(Beginning of INPUT RECORDS)

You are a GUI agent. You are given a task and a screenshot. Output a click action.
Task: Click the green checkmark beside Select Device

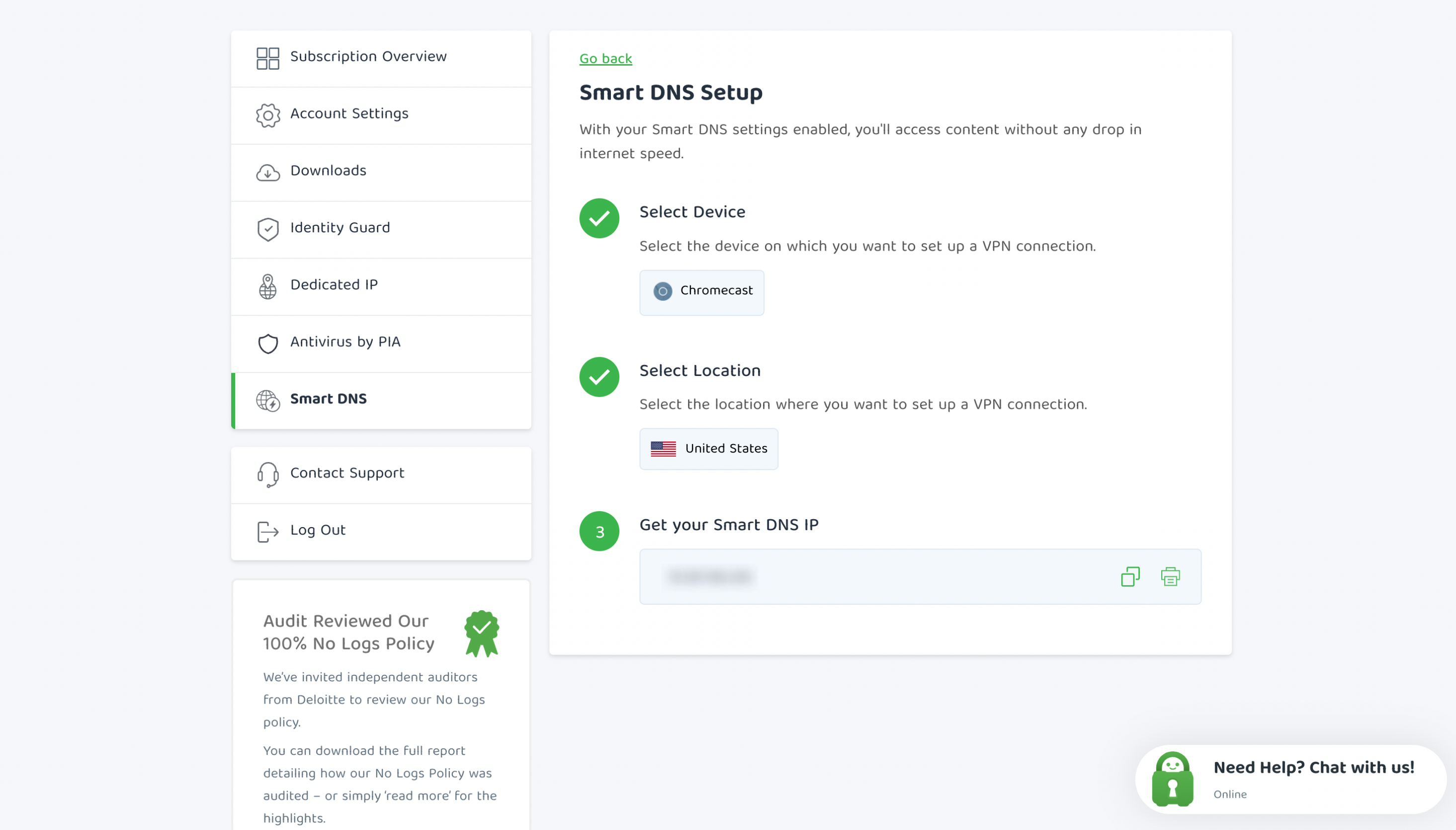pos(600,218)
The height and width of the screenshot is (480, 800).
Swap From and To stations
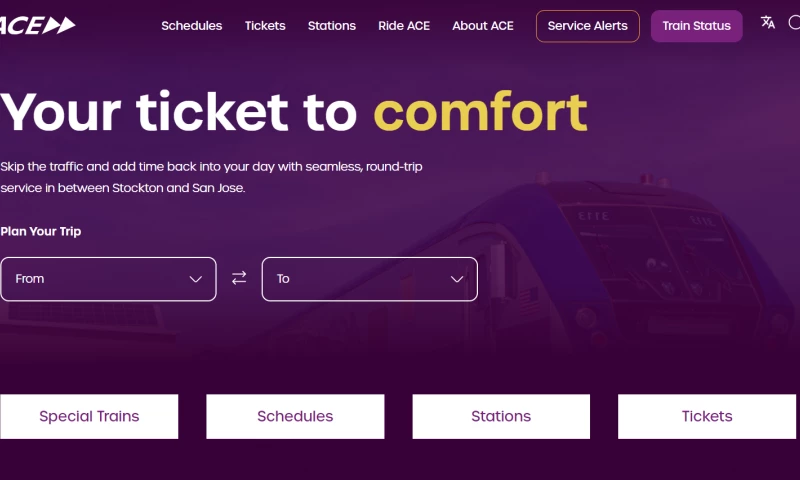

(End of INPUT RECORDS)

* **REQUIRED WORK**:
Repeat each line word for word, from the one with "The height and" down to the last line of the data, and keep the pictures out of it.

* **RESPONSE AREA**:
The height and width of the screenshot is (480, 800).
Swap From and To stations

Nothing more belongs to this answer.